++++ Records for this task ++++

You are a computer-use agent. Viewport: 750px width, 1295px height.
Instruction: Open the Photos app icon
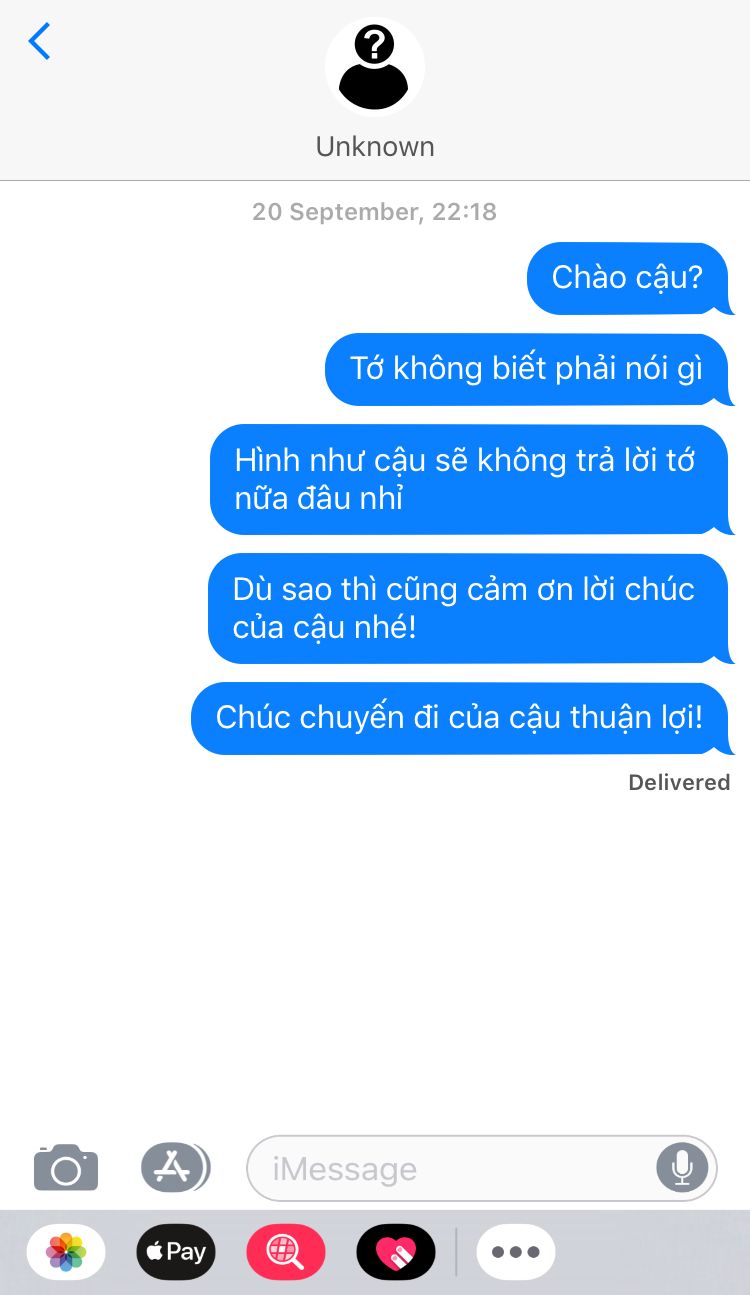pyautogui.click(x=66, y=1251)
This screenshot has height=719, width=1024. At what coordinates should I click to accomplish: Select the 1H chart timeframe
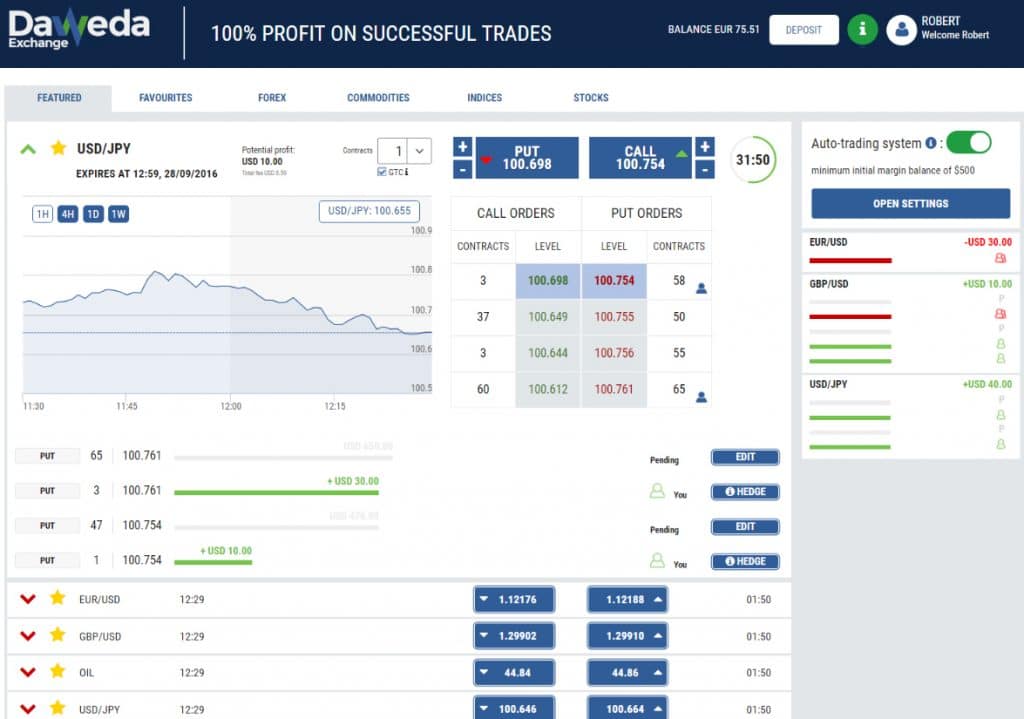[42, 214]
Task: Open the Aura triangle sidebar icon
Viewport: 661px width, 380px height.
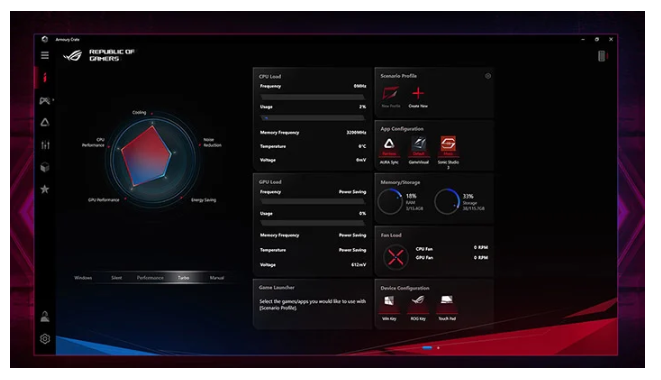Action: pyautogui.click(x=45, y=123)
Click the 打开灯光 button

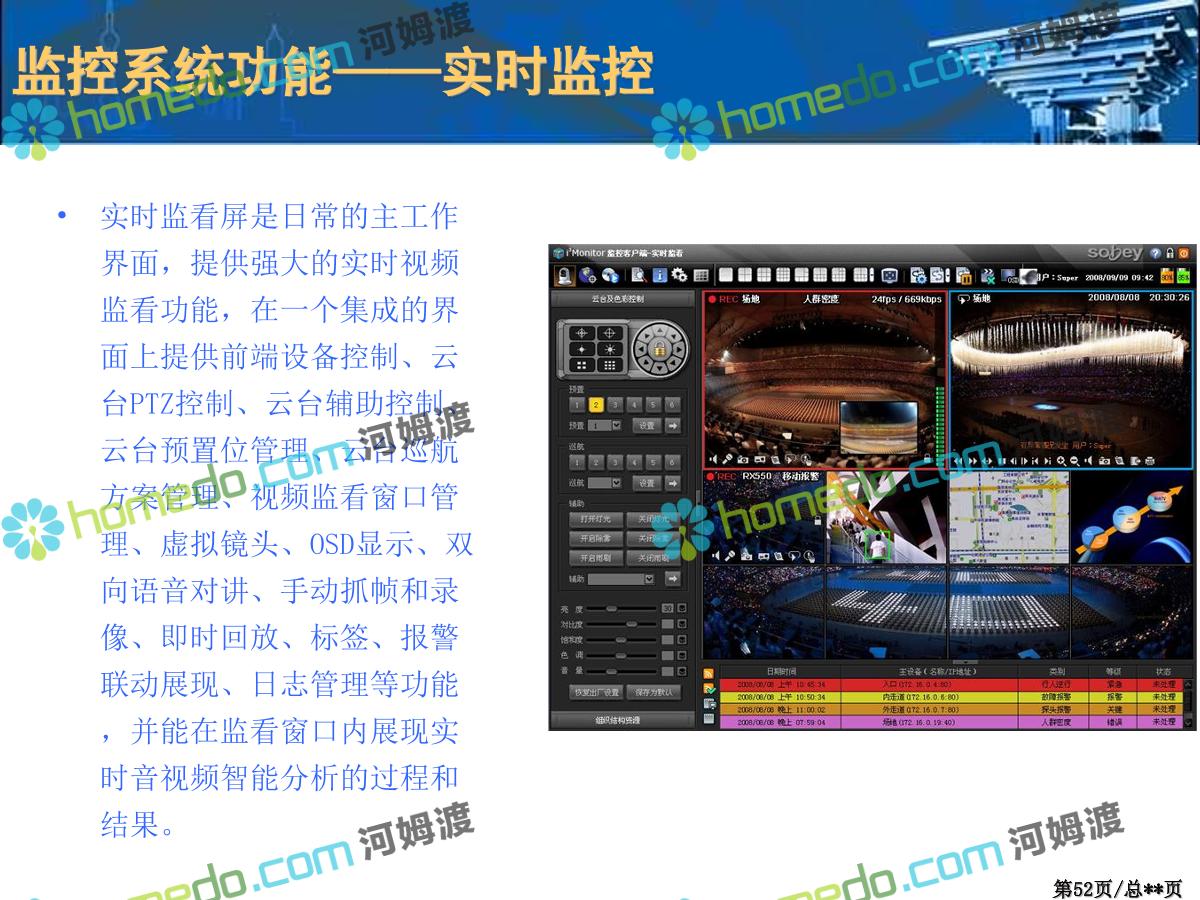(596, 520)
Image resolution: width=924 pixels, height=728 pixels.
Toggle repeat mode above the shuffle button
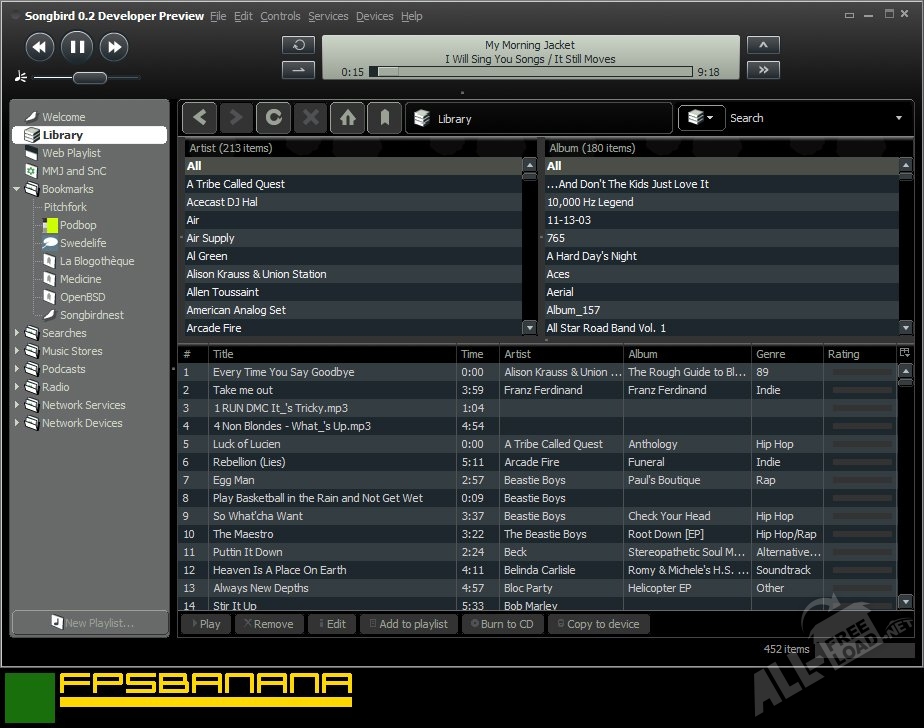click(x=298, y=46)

++++

Write out every line of the rows above as a numbered list, omitting blank lines and leaving out the pictures.

1. You are a computer-use agent. Viewport: 750px width, 1295px height.
2. Instruction: Open the Photos app icon
3. pyautogui.click(x=66, y=1251)
4. This screenshot has height=719, width=1024. At what coordinates should I click to accomplish: Select the 1H chart timeframe
5. [42, 214]
6. Task: Open the Aura triangle sidebar icon
7. Viewport: 661px width, 380px height.
8. Action: pyautogui.click(x=45, y=123)
9. Click the 打开灯光 button
10. (596, 520)
11. Image resolution: width=924 pixels, height=728 pixels.
12. Toggle repeat mode above the shuffle button
13. click(x=298, y=46)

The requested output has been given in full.